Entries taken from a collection
Start of Block

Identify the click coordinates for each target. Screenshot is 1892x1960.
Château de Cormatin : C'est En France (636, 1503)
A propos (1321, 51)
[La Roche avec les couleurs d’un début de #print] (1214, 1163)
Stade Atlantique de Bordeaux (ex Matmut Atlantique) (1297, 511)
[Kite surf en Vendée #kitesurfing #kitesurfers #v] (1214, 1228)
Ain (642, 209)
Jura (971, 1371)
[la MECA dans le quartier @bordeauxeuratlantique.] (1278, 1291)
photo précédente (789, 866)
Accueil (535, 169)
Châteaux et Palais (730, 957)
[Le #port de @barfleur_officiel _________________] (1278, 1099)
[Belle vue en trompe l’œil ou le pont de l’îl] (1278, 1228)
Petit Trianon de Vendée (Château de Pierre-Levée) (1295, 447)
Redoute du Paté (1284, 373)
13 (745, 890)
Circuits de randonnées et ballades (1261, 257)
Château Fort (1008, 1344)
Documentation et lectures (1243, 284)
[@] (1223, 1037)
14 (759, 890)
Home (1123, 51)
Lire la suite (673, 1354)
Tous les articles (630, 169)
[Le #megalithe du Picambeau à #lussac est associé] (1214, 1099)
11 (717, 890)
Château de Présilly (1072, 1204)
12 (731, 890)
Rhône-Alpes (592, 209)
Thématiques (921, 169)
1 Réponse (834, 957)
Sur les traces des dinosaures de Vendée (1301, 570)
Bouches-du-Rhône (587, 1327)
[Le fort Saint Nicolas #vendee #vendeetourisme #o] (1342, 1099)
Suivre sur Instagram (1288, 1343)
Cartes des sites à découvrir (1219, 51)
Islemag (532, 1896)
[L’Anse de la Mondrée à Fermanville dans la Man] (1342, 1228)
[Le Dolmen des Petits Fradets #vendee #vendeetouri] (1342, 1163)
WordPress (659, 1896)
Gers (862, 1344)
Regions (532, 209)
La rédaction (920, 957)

End of Block

WHAT THE TASK ASKS ▸
Show the data once more, exactly as it was written.

TASK SOLUTION ▸
Identify the click coordinates for each target. Screenshot is 1892x1960.
Château de Cormatin : C'est En France (636, 1503)
A propos (1321, 51)
[La Roche avec les couleurs d’un début de #print] (1214, 1163)
Stade Atlantique de Bordeaux (ex Matmut Atlantique) (1297, 511)
[Kite surf en Vendée #kitesurfing #kitesurfers #v] (1214, 1228)
Ain (642, 209)
Jura (971, 1371)
[la MECA dans le quartier @bordeauxeuratlantique.] (1278, 1291)
photo précédente (789, 866)
Accueil (535, 169)
Châteaux et Palais (730, 957)
[Le #port de @barfleur_officiel _________________] (1278, 1099)
[Belle vue en trompe l’œil ou le pont de l’îl] (1278, 1228)
Petit Trianon de Vendée (Château de Pierre-Levée) (1295, 447)
Redoute du Paté (1284, 373)
13 (745, 890)
Circuits de randonnées et ballades (1261, 257)
Château Fort (1008, 1344)
Documentation et lectures (1243, 284)
[@] (1223, 1037)
14 (759, 890)
Home (1123, 51)
Lire la suite (673, 1354)
Tous les articles (630, 169)
[Le #megalithe du Picambeau à #lussac est associé] (1214, 1099)
11 (717, 890)
Château de Présilly (1072, 1204)
12 (731, 890)
Rhône-Alpes (592, 209)
Thématiques (921, 169)
1 Réponse (834, 957)
Sur les traces des dinosaures de Vendée (1301, 570)
Bouches-du-Rhône (587, 1327)
[Le fort Saint Nicolas #vendee #vendeetourisme #o] (1342, 1099)
Suivre sur Instagram (1288, 1343)
Cartes des sites à découvrir (1219, 51)
Islemag (532, 1896)
[L’Anse de la Mondrée à Fermanville dans la Man] (1342, 1228)
[Le Dolmen des Petits Fradets #vendee #vendeetouri] (1342, 1163)
WordPress (659, 1896)
Gers (862, 1344)
Regions (532, 209)
La rédaction (920, 957)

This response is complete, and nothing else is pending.